В такой же мере можно говорить и об экспрессивной функции речи, о ее модальности, поскольку последняя служит средством усиления, дополнения или корректировки вербального сообщения. Тон, тембр, ритм, интонация речи нередко говорят общающимся больше, чем содержание тех фраз, которыми они обмениваются.
Воздейственная, или побудительная, функция речи также может рассматриваться как дополнительное средство усиления взаимопонимания между общающимися людьми или достижения его там, где оно пока отсутствует.
Из сказанного, разумеется, не следует, что экспрессивные и побудительные, равно как и коммуникативные, функции речи не обладают относительной самостоятельностью. Речь, конечно, может служить средством и передачи сообщения, и воздействия, и в тех случаях, когда взаимопонимание между общающимися отсутствует и вряд ли может быть достигнуто.

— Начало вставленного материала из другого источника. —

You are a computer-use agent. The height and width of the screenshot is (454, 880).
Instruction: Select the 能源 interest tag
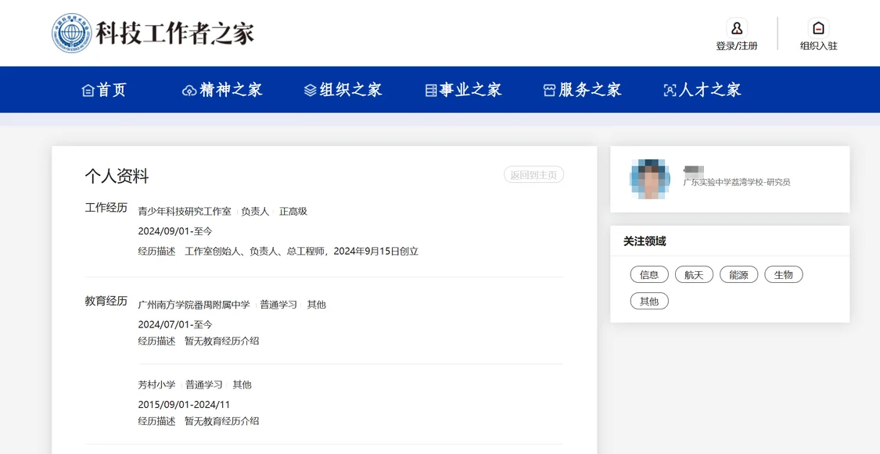(x=738, y=274)
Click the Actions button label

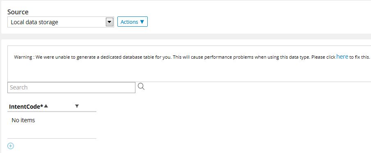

Понятие взаимопонимания. О взаимопонимании людьми друг друга можно говорить в различных смыслах, имея в виду совпадение, сходство или просто созвучие их взглядов на мир, их ценностных ориентации, понимание индивидуальных особенностей друг друга, понимание или даже угадывание мотивов поведения и возможности вести себя так или иначе в какой-то конкретной ситуации, взаимопонимание как принятие исполняемых по отношению друг к другу ролей, взаимопонимание как взаимное принятие самооценки своих возможностей и способностей и т. д.
Есть основания предполагать, что и этим не исчерпывается все многообразие смысловых значений, характеризующих сам термин взаимопонимания. Если исходить из этимологического значения самого понятия взаимопонимания, то можно утверждать, что взаимопонимание — это такой случай понимания одного человека другим, когда оно носит взаимный, обоюдный характер.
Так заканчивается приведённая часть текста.